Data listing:
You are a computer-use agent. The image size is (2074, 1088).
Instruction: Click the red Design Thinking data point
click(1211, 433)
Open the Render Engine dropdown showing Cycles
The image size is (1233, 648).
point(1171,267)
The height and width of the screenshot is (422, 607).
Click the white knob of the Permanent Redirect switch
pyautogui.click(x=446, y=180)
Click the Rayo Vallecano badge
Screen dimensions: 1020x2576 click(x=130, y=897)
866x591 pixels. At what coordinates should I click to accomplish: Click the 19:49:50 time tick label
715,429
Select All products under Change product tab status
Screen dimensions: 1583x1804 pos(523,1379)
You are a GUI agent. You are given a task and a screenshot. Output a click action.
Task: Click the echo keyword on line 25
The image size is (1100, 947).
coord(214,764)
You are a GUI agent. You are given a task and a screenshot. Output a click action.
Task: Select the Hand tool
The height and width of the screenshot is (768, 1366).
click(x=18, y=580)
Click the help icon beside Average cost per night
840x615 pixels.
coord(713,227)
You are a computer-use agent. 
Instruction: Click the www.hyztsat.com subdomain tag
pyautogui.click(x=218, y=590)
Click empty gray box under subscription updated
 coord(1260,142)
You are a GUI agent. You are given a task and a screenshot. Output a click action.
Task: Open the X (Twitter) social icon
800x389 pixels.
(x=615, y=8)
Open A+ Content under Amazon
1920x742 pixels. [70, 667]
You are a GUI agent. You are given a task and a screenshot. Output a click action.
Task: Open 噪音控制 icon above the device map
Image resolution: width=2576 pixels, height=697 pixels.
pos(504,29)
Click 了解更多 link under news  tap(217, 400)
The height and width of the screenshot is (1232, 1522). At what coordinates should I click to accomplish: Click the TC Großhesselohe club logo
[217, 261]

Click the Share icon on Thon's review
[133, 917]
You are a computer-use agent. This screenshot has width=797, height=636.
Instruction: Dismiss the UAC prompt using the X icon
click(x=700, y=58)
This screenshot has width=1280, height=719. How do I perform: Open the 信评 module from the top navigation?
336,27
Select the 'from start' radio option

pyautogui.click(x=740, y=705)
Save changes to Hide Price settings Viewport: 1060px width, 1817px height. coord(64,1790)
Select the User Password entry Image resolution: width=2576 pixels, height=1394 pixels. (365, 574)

- **Exercise directions**: Copy out, without any change, the lines of the records from the very first line through the line containing "click(x=18, y=580)", including that line.

- **Completed exercise**:
You are a computer-use agent. The image size is (2074, 1088).
Instruction: Click the red Design Thinking data point
click(1211, 433)
Open the Render Engine dropdown showing Cycles
The image size is (1233, 648).
point(1171,267)
The height and width of the screenshot is (422, 607).
Click the white knob of the Permanent Redirect switch
pyautogui.click(x=446, y=180)
Click the Rayo Vallecano badge
Screen dimensions: 1020x2576 click(x=130, y=897)
866x591 pixels. At what coordinates should I click to accomplish: Click the 19:49:50 time tick label
715,429
Select All products under Change product tab status
Screen dimensions: 1583x1804 pos(523,1379)
You are a GUI agent. You are given a task and a screenshot. Output a click action.
Task: Click the echo keyword on line 25
The image size is (1100, 947).
coord(214,764)
You are a GUI agent. You are given a task and a screenshot. Output a click action.
Task: Select the Hand tool
The height and width of the screenshot is (768, 1366).
click(x=18, y=580)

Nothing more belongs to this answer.